Automatic failback to the home system is the default mode. Failback can be configured to operate manually. This may be desired if for example, the home system will be unavailable for some time. In manual mode, failback does not occur until the phone has been logged out or rebooted.

Note:

Manual failback is not supported for SIP phones.

Notes on Phone Resiliency Behavior

  • Failover handover takes a minimum of 3 minutes (longer for larger networks). This ensures that failover is not invoked when it is not required; for example, when the home system is simply being rebooted to complete a non-mergeable configuration change.

  • Failover is only intended to provide basic call functionality while the cause of failover occurring is investigated and resolved. If users make changes to their settings while in failover, for example changing their DND mode, those changes will not apply after failback.  

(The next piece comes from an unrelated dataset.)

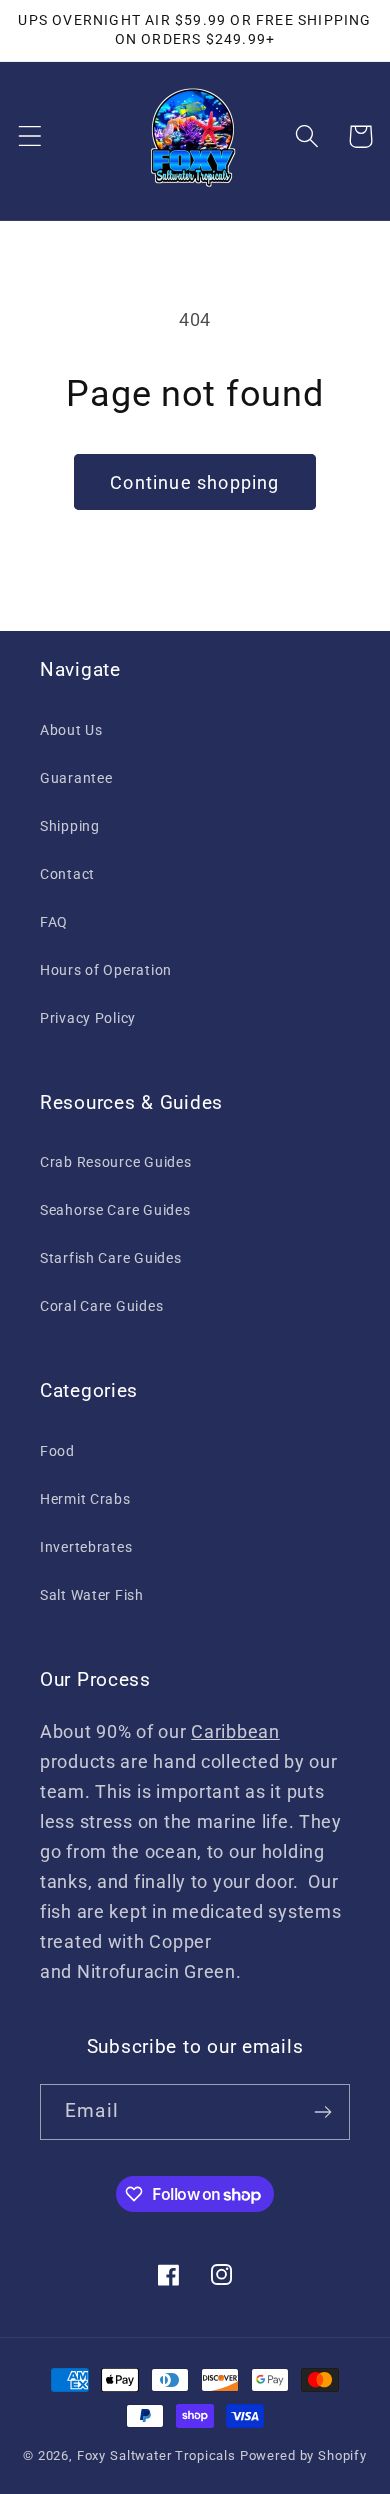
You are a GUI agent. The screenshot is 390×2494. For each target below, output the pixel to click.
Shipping (70, 826)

  • Calls anchored on the home system lose all voice paths during failover. Direct media calls in a stable state might maintain voice paths until the next call event, but this is not guaranteed.

  • If the failover system is rebooted while it is providing failover services, the failover services are lost.

  • Failover features require that the phones local to each system are still able to route data to the backup system when the home system is not available. This will typically require each system site to be using a separate data router.

  • When an IP phone fails over, the backup system allows it to operate indefinitely as a “guest”, but only until the system resets. Licenses will never be consumed for a guest phone.

  • Hot desking users are automatically logged out. When their base extension fails back to the home system, the user is automatically logged in on their base extension.

  • The media security configuration should be the same on all systems. For example, if an extensions home system is set to Best Effort, the failover system should also be set to Best Effort.

  • For secure communication using TLS/SRTP, all IP Office systems must have an identity certificate that has been signed by the same trusted root CA.

  • Failover provides only basic call functionality for Avaya Workplace Client and call logs generated while connected to the backup server will not be available after failback.

  • The primary and secondary servers should have the same configurations of Avaya cloud account authorization. If Avaya cloud account authorization is enabled on primary server and you have logged in with Avaya cloud account authorization, use the same login in secondary server during failover.

Supported Network Configurations

Phone resiliency is supported between any IP Office systems linked through an IP Office Line with Networking Level set to SCN. This includes failover from an IP500 V2 system to another IP500 V2 system.

For Server Edition deployments, failover from one node to any other node in the solution is supported.

Resiliency can be configured by specifying a Location with a unique IP address for the backup system.